I'm desperate...my 19 year old son has just moved in with a family who are manipulating and controlling him. unfortunately, he seems reasonably happy with this at this time. He has moderate learning difficulties and ADD. He 'came across' a 17 year old girl just 8 weeks ago now he is ready to turn his back on all the family members and friends that love and have cared for him all his life. Without boring everyone with all of the details, this family have verbally abused us, via telephone, text etc They have now managed to take him from us (his decision, but with a lot of 'controlling') and is living with them. All discussions with Police etc have come to nothing -"he is an adult and can do what he wants"... He presents as perfectly 'normal' but is clueless with money, unable to read/write and so very immature and a dreadful judge of character. I am positive they are after his benefits, which, I have had to lose control over, and of letting her get pregnant in order to get housing! This is such a mess. We dont know which way to turn or how to protect him. A report is being put into Social Services as we speak, but apparently we have no right of any input, or to know the outcome. It is getting increasingly difficult to contact him and he doesnt answer the phone or his phone is taken over and we receive texts from her. He is becoming totally isolated from us. This is just a very brief summary and there has been much more happen. How can we handle this? Has anyone had a similar experience? My heart is aching, I just want him home. He just wanted a girlfriend and this one was, unfortunately, the one to get her claws into him, aided and abetted by her family. His disabilities are mostly hidden which makes for no one taking us seriously.
Sorry for the ramble.....I cant bear the thought of him being used and abused like this and unable to do anything. We are however, managing to keep just a little communication going with him...but so very difficult, even after 19 years, to know what is going on in his head.

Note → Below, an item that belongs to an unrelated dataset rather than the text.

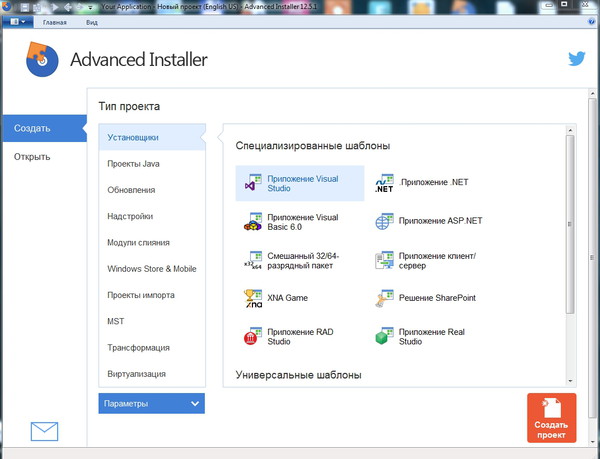Choose the Виртуализация project type
The image size is (600, 459).
point(137,374)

Your son is undoubtedly a "vulnerable adult" and Adult Services have a duty towards him, to safeguard him. Are you the DWP appointee? They always prefer family to be appointee, if the other lot have demanded his benefits and appointeeship, then you need to speak to the DWP. My best friend works for them at a high level and they are well aware of people trying to manipulate the vulnerable, so they should be understanding. My son also has SLD, seems fairly normal but has lots of similar problems which are semi hidden. I do hope you get this sorted out asap.

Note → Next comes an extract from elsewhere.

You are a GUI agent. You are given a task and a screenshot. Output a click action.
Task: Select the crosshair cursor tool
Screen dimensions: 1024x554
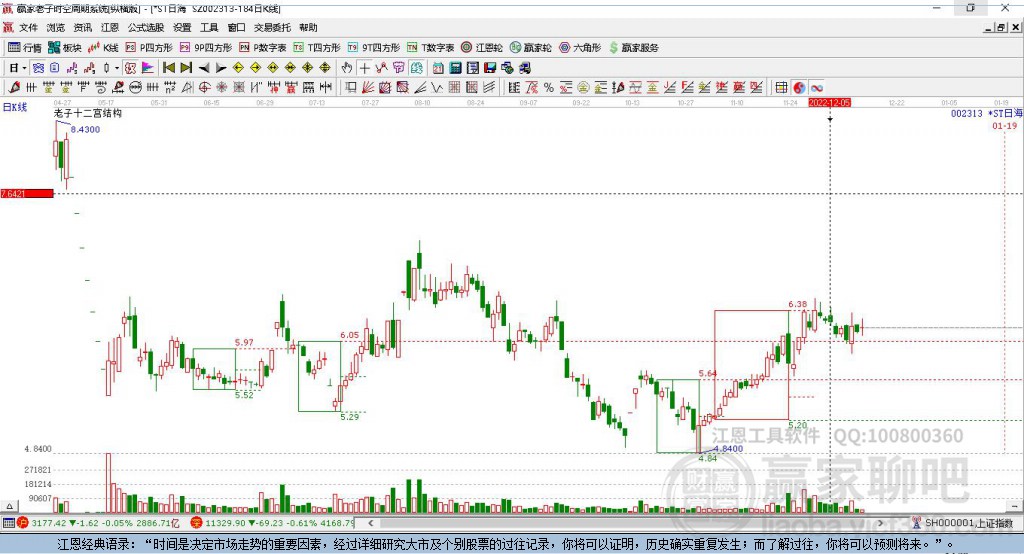(x=365, y=67)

Thank you so much for that, there has been so much going on. As suspected, they tried to claim homelessness, I had told my son from the outset that I would put housing in the picture. They had put him in a half way house, (he would have been put into a hostel with just anybody if we had not managed to 'find' a telephone number for his housing support worker) we had managed to speak to housing stressing how vulnerable he is. They have apparently served him with an eviction notice now as he is not homeless. We hoped he would come home. Instead he is refusing to even talk to us after 'what we have done to him', (refused to say he was homeless) Now we dont know where he is, even if he is okay...we are coming up against a brick wall all the time! I was his DWP appointee until this kicked off, he has now demanded his bank cards etc and the Police said we had to give him this plus his benefits info. He (or they) have now been in touch with benefits to take us out of the loop....saying he wants to deal with his own money. He hasnt a clue where money is concerned. His bank had £350 when they took his card 2 weeks ago, it is now all gone.
I will speak to to DWP again, although I did speak to them and put everything in writing, but have had no response from them at all.
I am going to take legal advice now, as I really dont know which way to turn. Everyone is saying "let him learn the hard way"...how the hell can I even think of doing that! Seems the more we try to protect him, the more he hates us. He was such a loving, family lad up to a few months ago. Breaks my heart. Will keep you informed. Thank you once again, it does help to talk!